Published by Sally on September 1, 2009

A shorter version of this article first appeared in Wine and Spirit in 2007, since merged into Harpers Wine and Spirit.

Co-fermentation seems to be a recent buzz word from the new world, but truth be known, the French have been using this technique almost forever.

It is the simultaneous fermentation of two or more grape varieties in the same vat. The ‘field blends’ of California fame spring to mind, as do the accidental co-fermentation of Chilean merlot-merlot with carmenere, before they sorted out that they were dealing with two different grape varieties.

Viognier gives floral aromas. Syrah gives raspberries and strawberries.

Most commonly though, syrah/shiraz and viognier are the players/protagonists and the scene is Côte Rôtie, in France’s Rhône valley, where up to 20% of viognier is permitted in the blend, where viognier is mixed with syrah in the vineyard, and shiraz-rich bits of the new world.

Pierre Gaillard, of the eponymous French domaine said, for his Côte Rôtie: “we pick the grapes together, we macerate and ferment both grapes together. Viognier has more sugar than syrah, so helps to raise alcohol in the wine. This means more fatness, more structure, a softer structure, more flavours in the wine.  Because viognier is a very aromatic variety, the skins give the wine floral aromas, such as violets.  The syrah gives more cassis, raspberries and strawberries.” He said the floral aromas help with freshness in the wine, which is one of the typical traits of Côte Rôtie – “it can be a full bodied wine, but it always stays quite fresh, and the viognier helps for more complexity and elegance.”

Gaillard uses viognier berries, which are all destemmed, with the syrah before going to the vat. But there are other techniques, such as using just the skins of viogner. Erlank Erasmus, winemaker of the South Africa’s Goats do Roam range, said of the Goat Roti, a co-fermented syrah/4% viognier, “viognier skins are put into shiraz ferment.  They help stabilise colour, making the wine darker, and elevate the fruit of the wine, giving freshness and a floral character, and softening the palate structure.”

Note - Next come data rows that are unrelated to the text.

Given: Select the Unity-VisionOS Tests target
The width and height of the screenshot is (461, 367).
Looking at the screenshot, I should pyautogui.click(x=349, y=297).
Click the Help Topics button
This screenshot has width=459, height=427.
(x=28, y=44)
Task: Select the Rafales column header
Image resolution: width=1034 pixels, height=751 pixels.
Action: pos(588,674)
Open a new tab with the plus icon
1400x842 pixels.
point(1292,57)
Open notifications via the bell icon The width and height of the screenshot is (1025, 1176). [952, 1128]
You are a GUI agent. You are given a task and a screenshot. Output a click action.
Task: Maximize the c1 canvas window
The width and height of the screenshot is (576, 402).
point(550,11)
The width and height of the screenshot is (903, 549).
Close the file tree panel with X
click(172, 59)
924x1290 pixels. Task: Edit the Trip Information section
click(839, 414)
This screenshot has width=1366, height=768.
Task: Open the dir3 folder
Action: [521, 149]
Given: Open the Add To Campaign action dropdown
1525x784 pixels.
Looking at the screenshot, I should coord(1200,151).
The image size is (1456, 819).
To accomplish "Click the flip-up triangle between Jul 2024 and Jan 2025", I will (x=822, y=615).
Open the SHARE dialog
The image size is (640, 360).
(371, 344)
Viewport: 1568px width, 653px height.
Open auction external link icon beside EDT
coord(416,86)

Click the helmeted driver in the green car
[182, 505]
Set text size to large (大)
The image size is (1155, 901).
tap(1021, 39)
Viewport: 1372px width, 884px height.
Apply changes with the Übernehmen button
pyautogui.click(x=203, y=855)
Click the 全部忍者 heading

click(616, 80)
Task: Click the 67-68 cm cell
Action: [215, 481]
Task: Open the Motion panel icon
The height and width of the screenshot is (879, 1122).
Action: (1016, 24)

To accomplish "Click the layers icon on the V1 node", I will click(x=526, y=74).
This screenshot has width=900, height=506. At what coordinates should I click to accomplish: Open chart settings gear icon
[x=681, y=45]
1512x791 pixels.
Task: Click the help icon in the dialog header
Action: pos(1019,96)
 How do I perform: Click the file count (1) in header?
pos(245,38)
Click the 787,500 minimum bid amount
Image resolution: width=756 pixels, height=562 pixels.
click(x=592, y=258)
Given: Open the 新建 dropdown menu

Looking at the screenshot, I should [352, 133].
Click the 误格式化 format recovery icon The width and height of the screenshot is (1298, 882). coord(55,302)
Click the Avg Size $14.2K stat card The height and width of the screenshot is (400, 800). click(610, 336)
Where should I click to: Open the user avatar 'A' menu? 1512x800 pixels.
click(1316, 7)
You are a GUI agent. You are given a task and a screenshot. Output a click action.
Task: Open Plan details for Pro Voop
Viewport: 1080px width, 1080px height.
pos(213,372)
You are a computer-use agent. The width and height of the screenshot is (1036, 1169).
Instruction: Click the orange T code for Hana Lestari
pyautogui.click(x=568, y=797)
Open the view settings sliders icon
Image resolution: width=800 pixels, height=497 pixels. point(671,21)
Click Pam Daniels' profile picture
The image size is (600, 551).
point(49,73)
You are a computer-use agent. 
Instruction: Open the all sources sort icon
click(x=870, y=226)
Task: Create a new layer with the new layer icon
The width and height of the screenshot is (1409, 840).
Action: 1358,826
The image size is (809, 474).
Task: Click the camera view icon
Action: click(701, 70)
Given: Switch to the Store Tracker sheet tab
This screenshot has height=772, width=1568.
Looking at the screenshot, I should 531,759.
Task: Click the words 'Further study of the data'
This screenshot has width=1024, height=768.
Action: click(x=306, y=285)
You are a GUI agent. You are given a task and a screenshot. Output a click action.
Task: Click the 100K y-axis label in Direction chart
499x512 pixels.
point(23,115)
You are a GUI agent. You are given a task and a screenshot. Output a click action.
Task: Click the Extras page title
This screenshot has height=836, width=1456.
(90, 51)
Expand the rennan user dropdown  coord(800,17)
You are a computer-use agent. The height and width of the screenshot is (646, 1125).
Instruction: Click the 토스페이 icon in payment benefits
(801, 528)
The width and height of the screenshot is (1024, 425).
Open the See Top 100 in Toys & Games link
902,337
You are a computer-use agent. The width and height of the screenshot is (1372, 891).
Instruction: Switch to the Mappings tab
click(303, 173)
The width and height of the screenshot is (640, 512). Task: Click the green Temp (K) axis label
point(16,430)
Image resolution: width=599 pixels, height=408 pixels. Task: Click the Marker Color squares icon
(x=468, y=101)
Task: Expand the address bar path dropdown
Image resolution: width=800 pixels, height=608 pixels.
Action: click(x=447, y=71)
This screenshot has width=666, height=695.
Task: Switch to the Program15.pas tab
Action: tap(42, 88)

Viognier flowers and textural modification are key attractions of the technique.  Warren Gibson, winemaker at New Zealand’s Trinity Hill said: “the tannin molecules in viognier stabilise red pigment, but we do it for the lovely aromatics – floral, blossom, dried apricots, ginger.  It also gives a creamy mid palate, a textural feel not seen with varietal syrah.”

So simply blending a bit of viognier into a syrah/shiraz would not have these floral, structural and visual effects, and would probably dilute and simplify the wine instead. The scientific understanding of the processes involved is still at an early stage.  Whether it suits other grape varieties, with synchronous ripening times, is open to experimentation.